Study population and design
With the consent of the President of the Association of High School Principals and the prefectural Education Bureau of a certain prefecture in Japan, we sent requests for participation to the principals of all 54 day-boarding high schools within the above prefecture and sent the following documents via the postal service to each principal: (1) letter requesting cooperation, (2) planning document containing the study purpose and method, and (3) the survey form to be used in the study. We stated that a self-administered questionnaire form would be used in the survey, with assured protection of respondent privacy. A total of 10,405 students were registered at the 54 day-boarding high schools.
The survey procedure was as follows: (1) the teachers distributed the following three items: an explanatory document, a self-administered questionnaire form, and an envelope; (2) after filling in their responses in the questionnaire form, the surveyed students placed the completed questionnaire form in the provided collection envelope and sealed the envelope; (3) the teachers collected the sealed envelopes; and (4) the envelopes containing the self-administered questionnaire forms were first unsealed and opened when they were to be used for data input at the assigned research facility. The survey period was from June to December 2016.
Measurement
The survey forms collected information on participant demographic characteristics, sleep disturbance, and IA.

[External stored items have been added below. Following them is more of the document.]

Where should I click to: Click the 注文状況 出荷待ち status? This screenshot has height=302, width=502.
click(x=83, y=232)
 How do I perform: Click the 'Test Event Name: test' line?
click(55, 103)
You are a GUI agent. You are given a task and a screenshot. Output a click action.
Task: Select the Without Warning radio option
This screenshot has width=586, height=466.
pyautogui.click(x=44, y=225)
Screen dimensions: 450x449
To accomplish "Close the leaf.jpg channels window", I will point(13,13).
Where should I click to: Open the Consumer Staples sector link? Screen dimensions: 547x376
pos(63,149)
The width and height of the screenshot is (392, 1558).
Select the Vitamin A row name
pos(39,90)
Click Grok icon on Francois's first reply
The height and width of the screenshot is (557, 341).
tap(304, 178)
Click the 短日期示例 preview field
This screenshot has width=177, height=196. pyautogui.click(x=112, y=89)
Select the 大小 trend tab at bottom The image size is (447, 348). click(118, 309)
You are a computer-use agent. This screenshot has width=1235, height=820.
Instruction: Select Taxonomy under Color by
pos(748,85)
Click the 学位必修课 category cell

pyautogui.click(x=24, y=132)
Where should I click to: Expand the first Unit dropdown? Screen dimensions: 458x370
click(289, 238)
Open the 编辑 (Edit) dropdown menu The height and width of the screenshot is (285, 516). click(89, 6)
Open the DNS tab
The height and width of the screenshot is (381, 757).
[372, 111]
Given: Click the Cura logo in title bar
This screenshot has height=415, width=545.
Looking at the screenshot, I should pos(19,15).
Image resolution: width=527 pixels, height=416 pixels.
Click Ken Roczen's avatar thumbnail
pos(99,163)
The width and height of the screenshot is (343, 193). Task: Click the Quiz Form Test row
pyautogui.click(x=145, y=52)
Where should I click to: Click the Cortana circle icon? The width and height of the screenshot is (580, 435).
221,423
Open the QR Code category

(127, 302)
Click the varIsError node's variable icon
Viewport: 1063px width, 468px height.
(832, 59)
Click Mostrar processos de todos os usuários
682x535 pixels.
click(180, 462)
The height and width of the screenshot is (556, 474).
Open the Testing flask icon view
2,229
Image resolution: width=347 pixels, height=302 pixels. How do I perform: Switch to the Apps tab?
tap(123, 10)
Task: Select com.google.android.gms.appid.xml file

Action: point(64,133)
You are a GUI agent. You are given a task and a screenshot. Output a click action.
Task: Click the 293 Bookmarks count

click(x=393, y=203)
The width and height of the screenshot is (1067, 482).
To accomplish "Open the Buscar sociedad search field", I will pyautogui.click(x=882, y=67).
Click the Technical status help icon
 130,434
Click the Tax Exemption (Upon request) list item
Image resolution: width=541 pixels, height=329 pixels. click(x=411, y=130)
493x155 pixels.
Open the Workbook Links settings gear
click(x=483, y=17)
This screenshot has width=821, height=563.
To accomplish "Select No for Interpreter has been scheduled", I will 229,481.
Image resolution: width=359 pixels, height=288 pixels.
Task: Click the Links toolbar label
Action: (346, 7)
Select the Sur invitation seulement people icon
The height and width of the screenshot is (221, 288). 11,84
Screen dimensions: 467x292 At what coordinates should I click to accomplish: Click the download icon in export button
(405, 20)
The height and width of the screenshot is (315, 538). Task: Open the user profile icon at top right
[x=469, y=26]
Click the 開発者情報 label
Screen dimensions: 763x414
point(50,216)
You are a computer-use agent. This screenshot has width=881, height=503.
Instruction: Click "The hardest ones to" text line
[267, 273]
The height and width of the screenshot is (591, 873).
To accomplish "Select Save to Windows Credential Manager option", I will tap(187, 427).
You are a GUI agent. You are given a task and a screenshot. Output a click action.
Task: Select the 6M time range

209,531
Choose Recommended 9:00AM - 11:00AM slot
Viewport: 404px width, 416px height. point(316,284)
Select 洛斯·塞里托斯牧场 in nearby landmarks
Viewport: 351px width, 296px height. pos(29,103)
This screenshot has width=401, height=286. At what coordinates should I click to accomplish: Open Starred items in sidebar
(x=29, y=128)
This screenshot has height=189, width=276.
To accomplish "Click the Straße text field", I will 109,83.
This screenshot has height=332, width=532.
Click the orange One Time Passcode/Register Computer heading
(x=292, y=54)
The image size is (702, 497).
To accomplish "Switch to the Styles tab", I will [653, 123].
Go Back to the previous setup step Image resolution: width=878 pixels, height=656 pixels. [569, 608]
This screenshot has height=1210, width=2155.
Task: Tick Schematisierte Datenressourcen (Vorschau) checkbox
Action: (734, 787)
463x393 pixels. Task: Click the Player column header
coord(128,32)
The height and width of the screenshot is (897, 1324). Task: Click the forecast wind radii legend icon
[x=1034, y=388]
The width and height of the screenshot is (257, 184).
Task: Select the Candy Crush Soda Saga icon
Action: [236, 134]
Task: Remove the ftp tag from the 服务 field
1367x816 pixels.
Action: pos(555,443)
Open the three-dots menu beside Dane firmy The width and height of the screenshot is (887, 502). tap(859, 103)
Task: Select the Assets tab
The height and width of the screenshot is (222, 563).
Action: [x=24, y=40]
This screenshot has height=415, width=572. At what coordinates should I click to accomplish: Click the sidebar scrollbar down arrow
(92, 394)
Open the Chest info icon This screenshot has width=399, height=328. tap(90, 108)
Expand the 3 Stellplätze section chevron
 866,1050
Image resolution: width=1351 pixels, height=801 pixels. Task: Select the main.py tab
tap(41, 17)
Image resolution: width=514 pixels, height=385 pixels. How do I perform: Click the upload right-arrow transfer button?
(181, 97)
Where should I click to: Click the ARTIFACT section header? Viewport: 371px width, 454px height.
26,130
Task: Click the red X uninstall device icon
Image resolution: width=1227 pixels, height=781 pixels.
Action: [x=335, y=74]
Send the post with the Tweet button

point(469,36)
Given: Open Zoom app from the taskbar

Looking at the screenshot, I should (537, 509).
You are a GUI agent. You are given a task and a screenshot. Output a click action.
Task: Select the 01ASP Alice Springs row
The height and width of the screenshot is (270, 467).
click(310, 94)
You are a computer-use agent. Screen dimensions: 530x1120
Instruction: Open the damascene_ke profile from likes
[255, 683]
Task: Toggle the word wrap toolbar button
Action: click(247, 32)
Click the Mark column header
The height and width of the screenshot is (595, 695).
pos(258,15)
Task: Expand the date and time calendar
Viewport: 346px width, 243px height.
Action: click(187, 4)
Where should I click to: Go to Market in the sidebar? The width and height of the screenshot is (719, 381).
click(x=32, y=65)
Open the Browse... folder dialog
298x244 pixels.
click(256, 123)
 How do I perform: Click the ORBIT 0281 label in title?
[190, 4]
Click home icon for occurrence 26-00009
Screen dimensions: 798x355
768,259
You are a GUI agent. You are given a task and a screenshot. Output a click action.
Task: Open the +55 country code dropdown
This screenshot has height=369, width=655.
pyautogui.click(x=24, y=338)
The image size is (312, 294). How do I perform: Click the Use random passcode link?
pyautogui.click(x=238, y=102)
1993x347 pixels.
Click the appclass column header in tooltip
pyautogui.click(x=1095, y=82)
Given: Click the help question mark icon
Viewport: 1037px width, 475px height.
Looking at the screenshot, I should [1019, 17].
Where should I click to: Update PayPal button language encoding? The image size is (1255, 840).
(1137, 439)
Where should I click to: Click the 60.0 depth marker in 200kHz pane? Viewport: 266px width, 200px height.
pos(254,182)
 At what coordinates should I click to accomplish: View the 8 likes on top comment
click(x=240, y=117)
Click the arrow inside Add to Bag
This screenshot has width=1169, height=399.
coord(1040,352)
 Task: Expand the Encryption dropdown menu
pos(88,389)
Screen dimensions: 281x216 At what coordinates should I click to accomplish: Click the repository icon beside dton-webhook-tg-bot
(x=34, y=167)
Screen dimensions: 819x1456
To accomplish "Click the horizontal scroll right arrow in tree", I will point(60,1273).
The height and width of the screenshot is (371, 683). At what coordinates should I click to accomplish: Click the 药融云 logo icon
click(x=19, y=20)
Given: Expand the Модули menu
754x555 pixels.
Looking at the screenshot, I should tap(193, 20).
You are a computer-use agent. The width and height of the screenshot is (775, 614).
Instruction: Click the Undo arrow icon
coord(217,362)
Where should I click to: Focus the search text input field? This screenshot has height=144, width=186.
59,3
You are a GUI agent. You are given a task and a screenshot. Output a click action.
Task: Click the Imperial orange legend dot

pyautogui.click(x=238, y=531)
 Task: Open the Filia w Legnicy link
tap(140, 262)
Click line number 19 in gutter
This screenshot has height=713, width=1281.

Demographic characteristics
Information was collected on the name of the school, grade, and name and sex of the student. By school names, students were further grouped on the basis of whether they were attending a public school or a private school. Questions on daily-life habits included school-commute time, time spent engaging in school sports (or clubs), time spent on study outside school hours, television-viewing time, and skipped meals. These questions were similar to those used in previous studies among adolescents [10, 31-33] (Appendix A). The questions on emotions and perceptions were measured by depressed mood (mental health) and school-life satisfaction.
We adopted the measure of depressed moods (mental health) from previous studies [31, 33]. The question was “Over the past 30 days, did you have feelings of heaviness or depression more than usual?” We measured school life satisfaction using a 2013 survey conducted by the Cabinet Office on the attitudes of young people in Japan and other countries [34]. The question was “Are you satisfied with your school life? Or are you dissatisfied with it?”
Measurement of sleep disturbance: Japanese version of the Pittsburgh Sleep Inventory
Sleep disturbance was evaluated by the Japanese version of the Pittsburgh Sleep Quality Index (J-PSQI) [35-37]. On the basis of previous studies, scores ≥5.5 points on the J-PSQI were considered indicative of sleep disturbance [35-37].
Measurement of IA: Japanese version of the Young Diagnostic Questionnaire
IA was evaluated using the Young Diagnostic Questionnaire (YDQ) [3, 38-44]. For the present study, we used the Japanese version of the YDQ (J-YDQ) that has been used in previous studies [31]. The J-YDQ is an evaluation tool composed of 8 questions, which are rated 1 point for “yes” and 0 point for “no,” with the total score ranging from 0 to 8 points. The participants where then grouped into three categories: “IA,” when 5 of the 8 YDQ items were present; “at-risk,” when either 3 or 4 YDQ items were reported; and “non-IA,” when less than 2 YDQ items were positive. [25, 33, 39, 43, 45, 46].
Ethical considerations
The participation of students in the present study was voluntary. As our cohort included 15- to 16-year-old adolescents, we obtained written informed consent either directly from the students, if their supervising teacher confirmed that their judgment was acceptable, or from their parents, if the supervising teacher thought that the parents' consent was necessary. The following statements were included in the consent document distributed to students and their families: (1) the survey was part of an epidemiological study and involved neither an evaluation for school grading nor any type of punishment; (2) students were free to cooperate in the survey, and failure to cooperate would not incur any disadvantage; (3) the school teachers would not view the responses provided; and (4) respondent privacy would be strictly protected. The study forms were stored securely, and data were entered into a password-protected database. Data were anonymized prior to the analysis by deleting all personal identifiers. The Faculty of Medicine, Oita University Ethics Committee approved the study (approval no. 932).
Statistical analysis
Students who did not completely fill out the J-PSQI and the YDQ were excluded from the analysis. First, distribution by sex (boys or girls) was plotted for the J-PSQI and YDQ scores. Second, prevalence rates for different categories of sleep disturbance and IA were calculated separately for each sex by using the chi-square test. Furthermore, for each of the three YDQ categories, prevalence rates for sleep disturbance were calculated for each sex separately. Finally, multiple logistic regression analysis was conducted to investigate the relationship between IA (explanatory variable) and sleep disturbance (dependent variable). The type of school, school-commute time, sports and club time, outside-class study time, television-viewing time, skipped meals, depressed mood (mental health), and school-life satisfaction rates were used as adjusted variables. The Statistical Package for Social Sciences version 22 (SPSS, IBM Corp. NY, USA) for Windows was used for all statistical analyses. A p-value <0.05 was considered statistically significant.